Page text:
#####

Last year, on a crisp November day a week before Thanksgiving, I took a leisurely drive out to the country to buy my Christmas tree. I thought I was really something, so on top of things, so organized, so, well, perfect, and I enjoyed basking in my own glow all the way there.
Turns out, I wasn’t that early after all. The lot was a tad sparse but even so I found the perfect tree, they bundled it up for me, and it sat trussed up under my pergola like a petty thief in stocks, its feet in a bucket of ice water, until a week before Christmas.
I tell you all that to tell you this.
In the past four days I have heard of three different families who have already put up their Christmas trees. In their houses. With lights. You know, decorated.
One post on Facebook gave us a glimpse and the words, “The first of my trees is up.” It is an amazement to me that people have more than one tree. There is no judgment in that statement, I am just so disorganized or lazy or something that I think I am Mrs. Claus when I get just one set up, and even then, I don’t decorate the whole thing since it stands in a corner. So, multiple trees just buffaloes me.

#####

Records supplied:
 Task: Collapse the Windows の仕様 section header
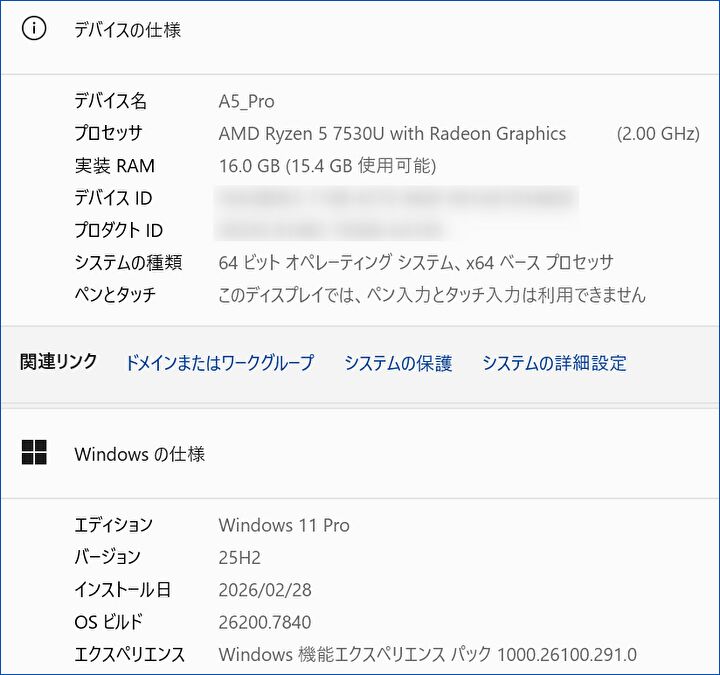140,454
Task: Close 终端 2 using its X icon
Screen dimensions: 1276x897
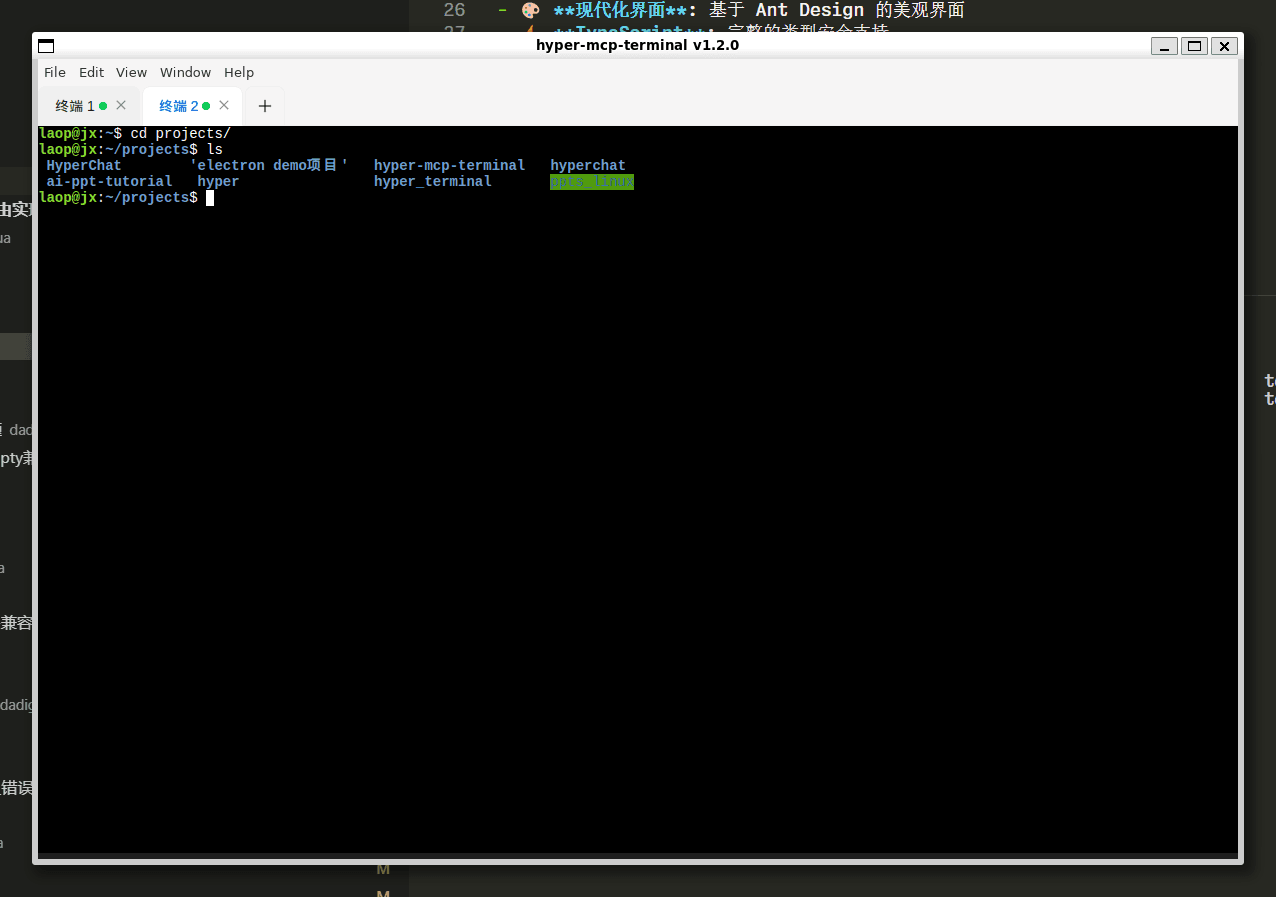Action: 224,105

#####

Exercises to complete:
**a)** Quote the Christmas tree piece word for word, beginning at "Turns out, I" and stopping after "just buffaloes me.".
**b)** Summarize the Christmas tree piece in two sentences.

Exercise responses:
**a)**
Turns out, I wasn’t that early after all. The lot was a tad sparse but even so I found the perfect tree, they bundled it up for me, and it sat trussed up under my pergola like a petty thief in stocks, its feet in a bucket of ice water, until a week before Christmas.
I tell you all that to tell you this.
In the past four days I have heard of three different families who have already put up their Christmas trees. In their houses. With lights. You know, decorated.
One post on Facebook gave us a glimpse and the words, “The first of my trees is up.” It is an amazement to me that people have more than one tree. There is no judgment in that statement, I am just so disorganized or lazy or something that I think I am Mrs. Claus when I get just one set up, and even then, I don’t decorate the whole thing since it stands in a corner. So, multiple trees just buffaloes me.

**b)** The writer bought a Christmas tree a week before Thanksgiving, feeling very organized, but found the lot already somewhat sparse and kept the tree outside under a pergola in a bucket of ice water until a week before Christmas. Within the past four days, the writer has heard of three families who already have decorated trees up, and is amazed that some people put up more than one tree when getting even one set up feels like an accomplishment.